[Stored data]

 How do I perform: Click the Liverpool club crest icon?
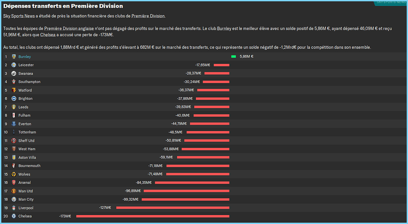coord(14,207)
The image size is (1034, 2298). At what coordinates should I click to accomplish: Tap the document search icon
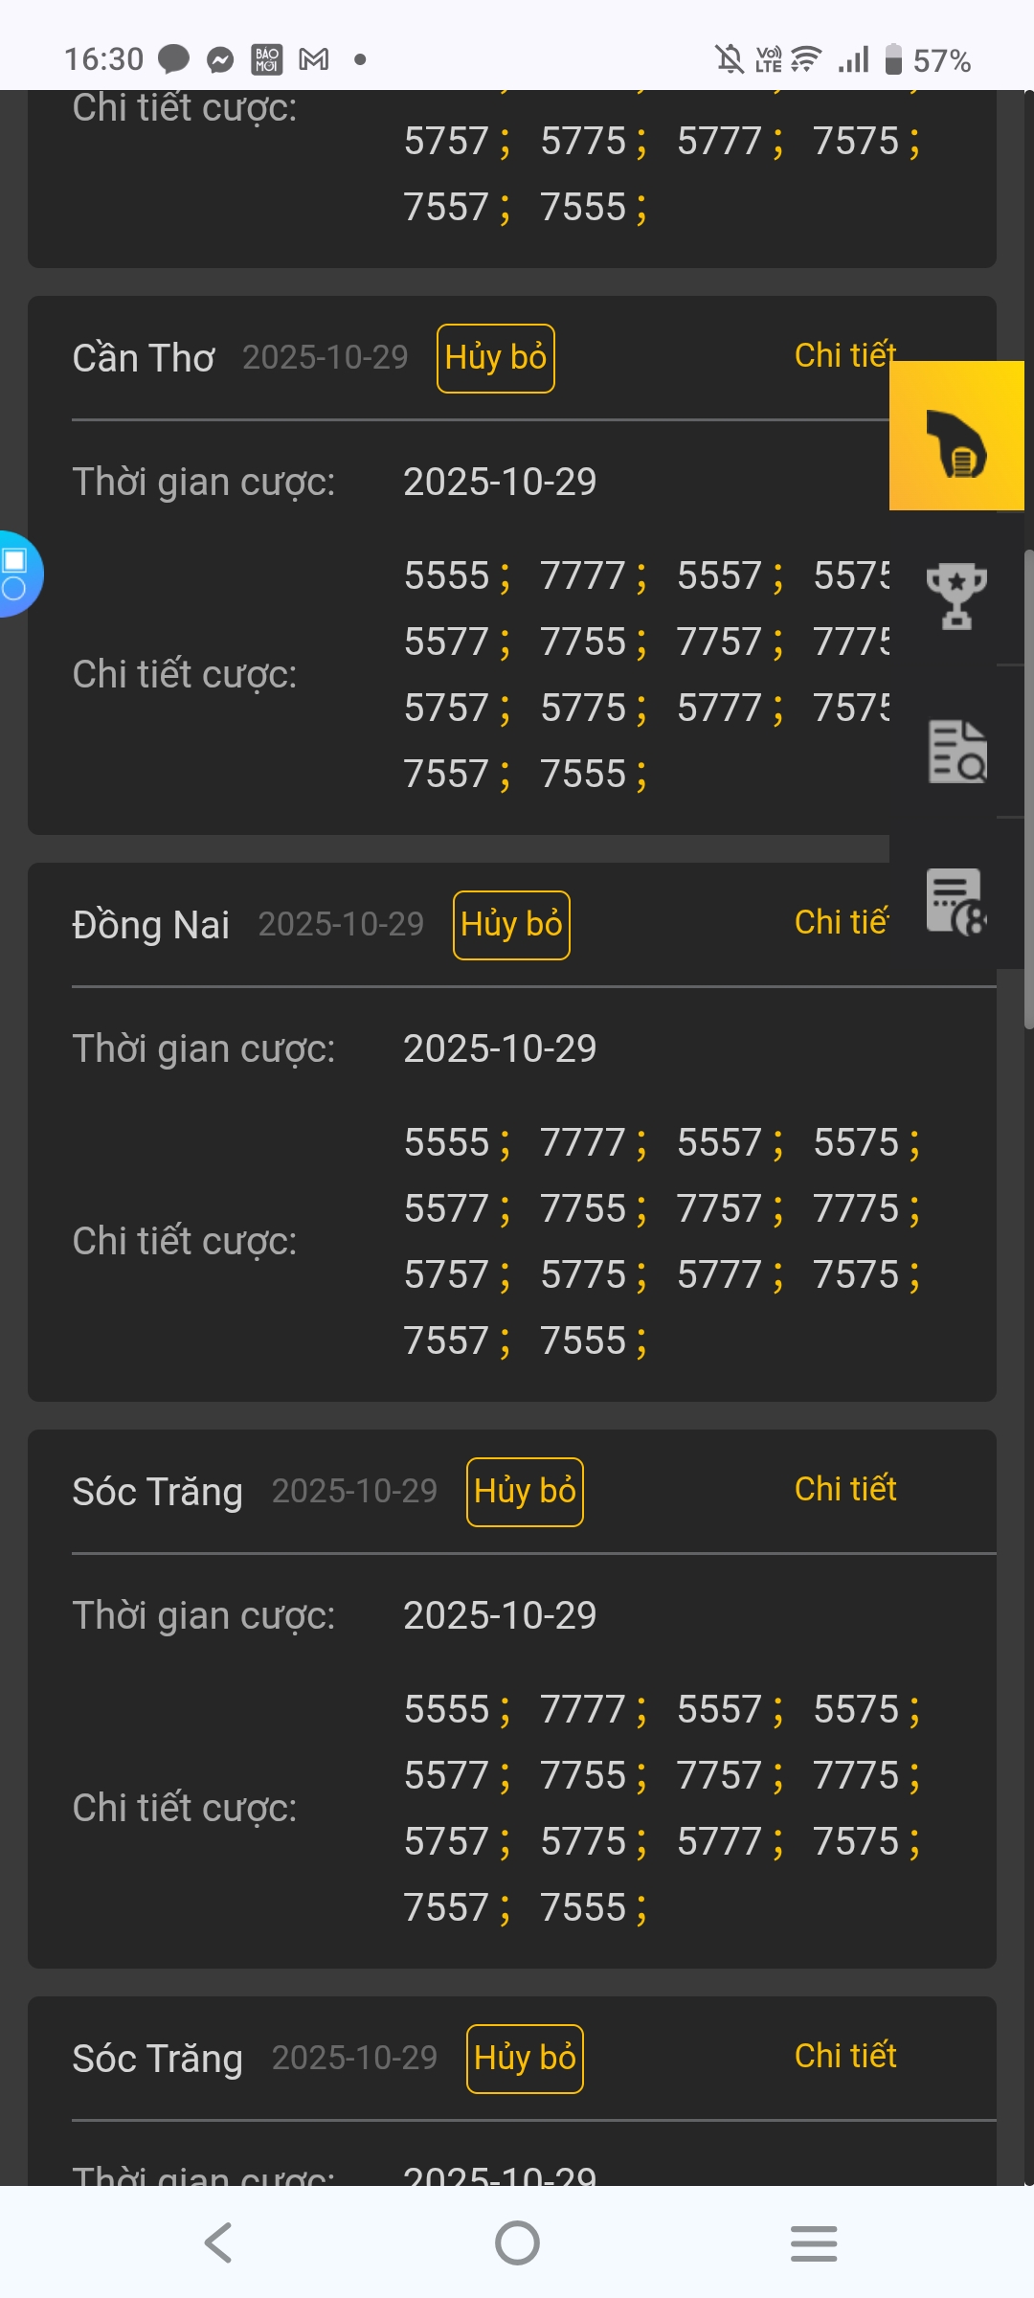956,752
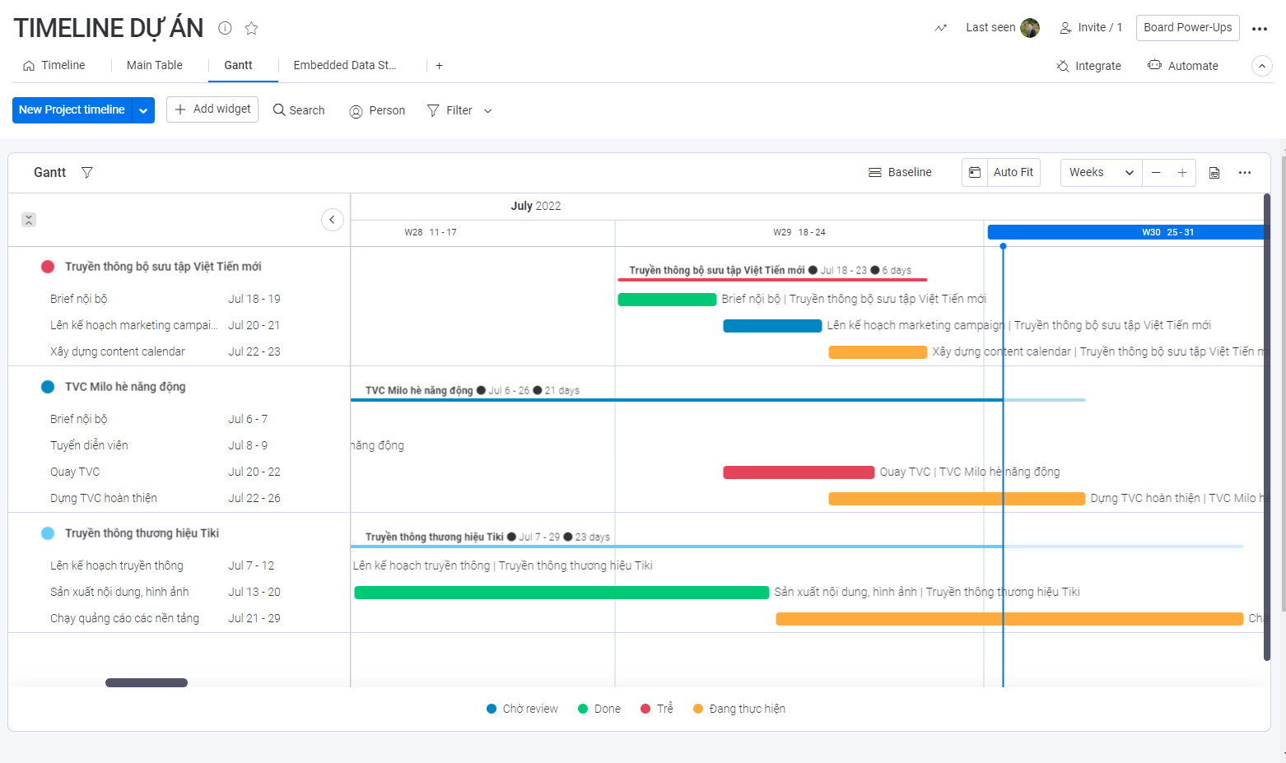Open the Weeks zoom level dropdown
1286x763 pixels.
(x=1100, y=172)
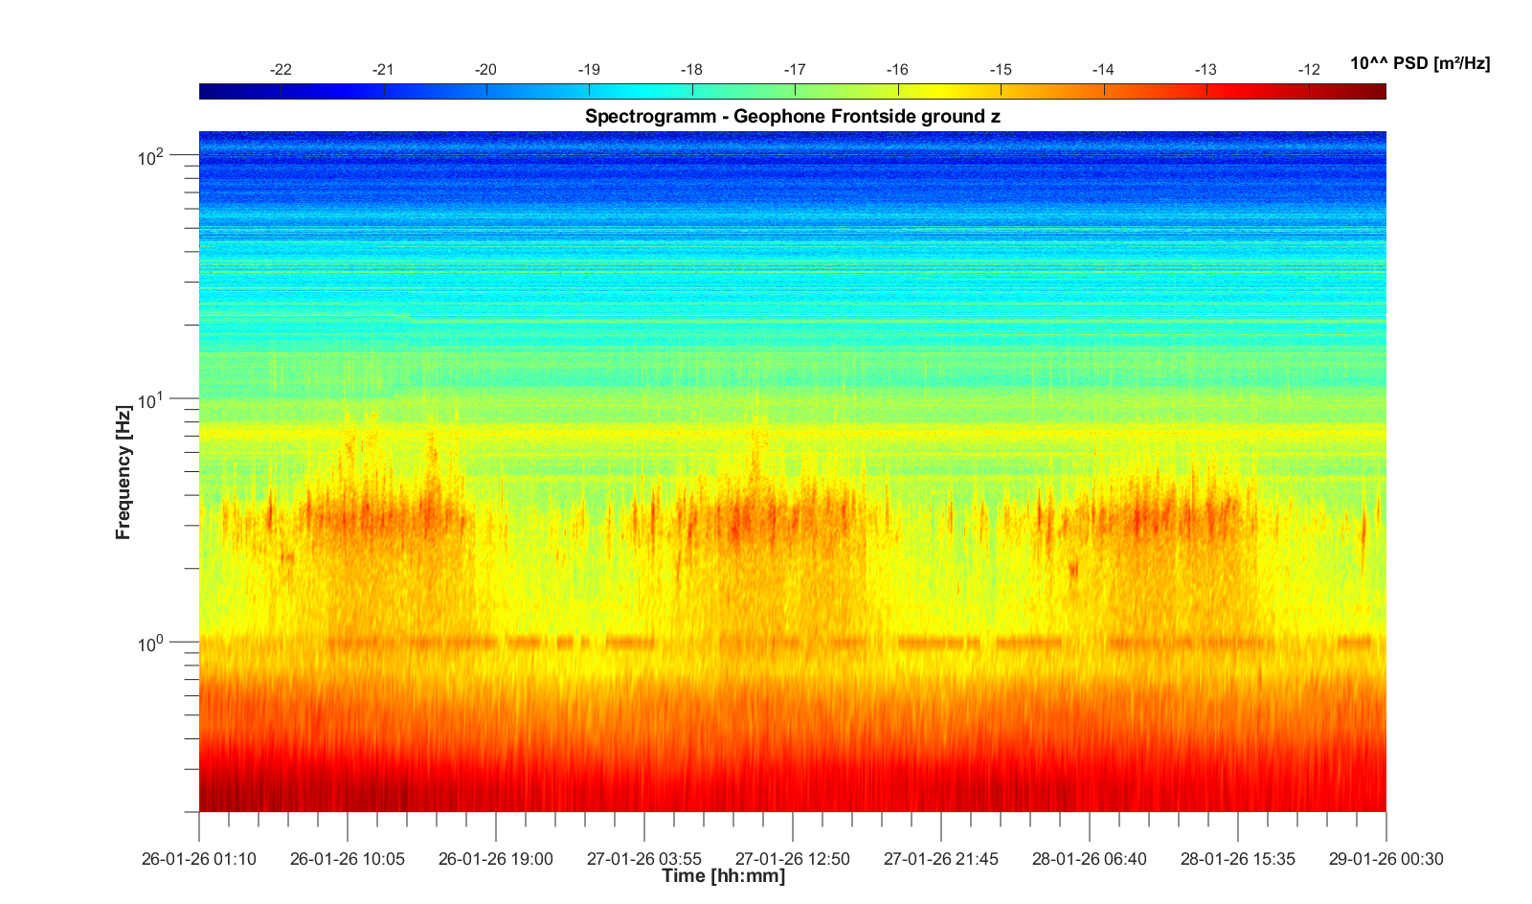Viewport: 1532px width, 904px height.
Task: Select the 27-01-26 12:50 time label
Action: point(793,859)
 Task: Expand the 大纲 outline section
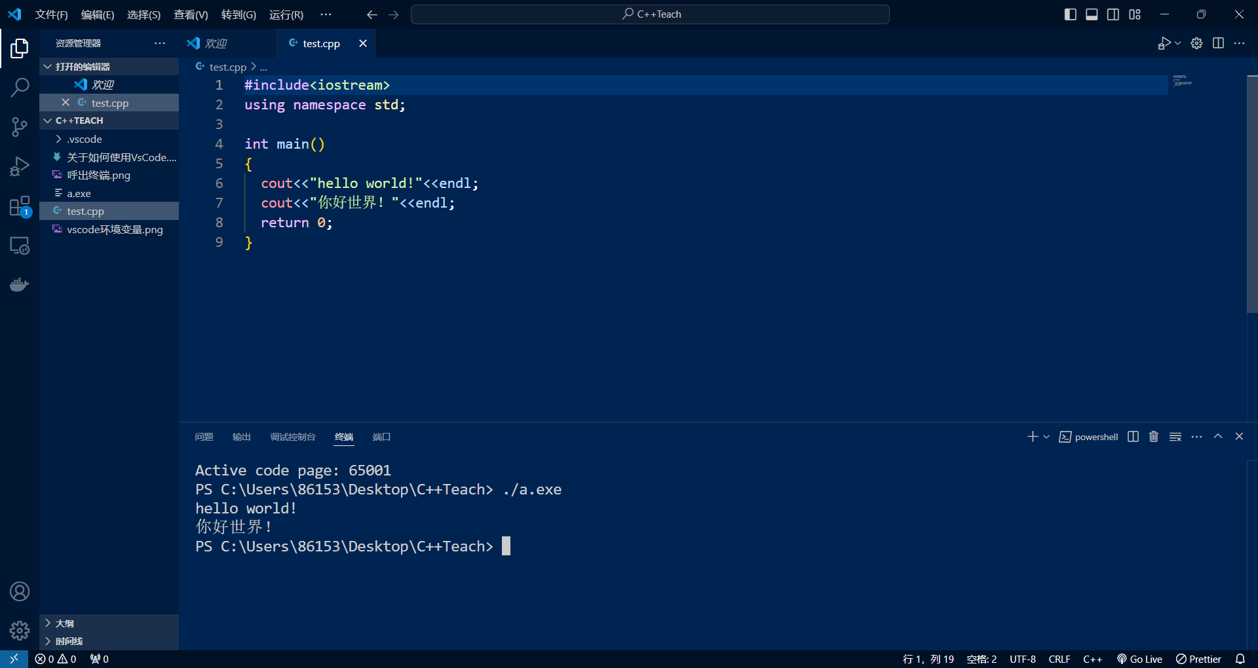[65, 623]
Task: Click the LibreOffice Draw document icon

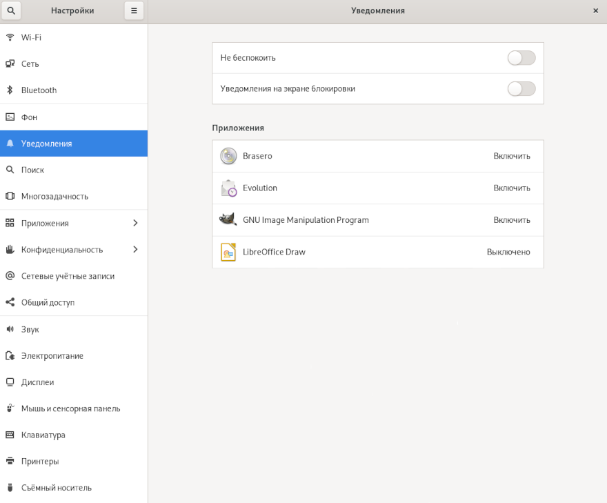Action: (228, 253)
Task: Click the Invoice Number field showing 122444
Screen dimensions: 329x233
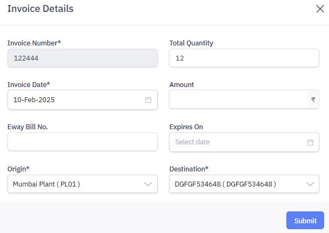Action: click(82, 58)

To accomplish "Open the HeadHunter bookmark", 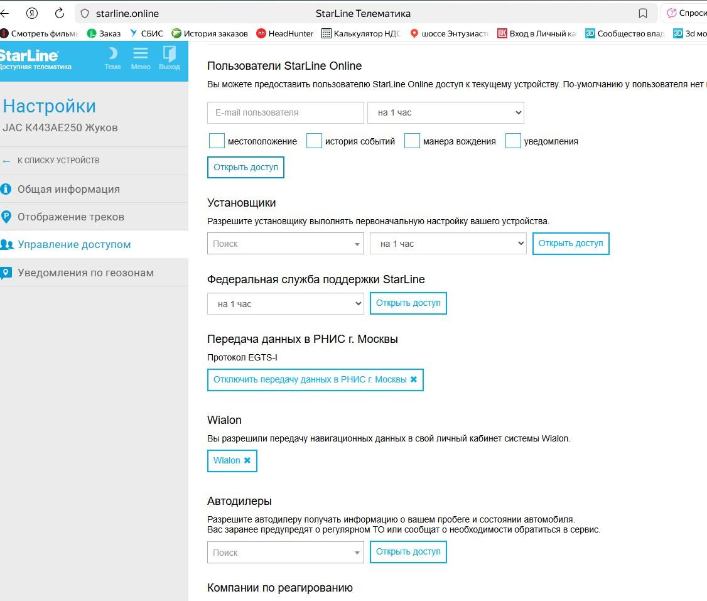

Work item - Pictures stay out; reproduce every line of the records exactly.

Answer below -
 How do I perform: Click the Liverpool club crest icon?
coord(14,207)
The image size is (1034, 2298). At what coordinates should I click to accomplish: Tap the document search icon
956,752
Open the Weeks zoom level dropdown
1286x763 pixels.
(x=1100, y=172)
Viewport: 1532px width, 904px height.
Task: Select the 27-01-26 12:50 time label
Action: point(793,859)
 Task: Expand the 大纲 outline section
[65, 623]
Task: Click the LibreOffice Draw document icon

Action: (228, 253)
Task: Click the Invoice Number field showing 122444
Screen dimensions: 329x233
Action: click(82, 58)

To accomplish "Open the HeadHunter bookmark", 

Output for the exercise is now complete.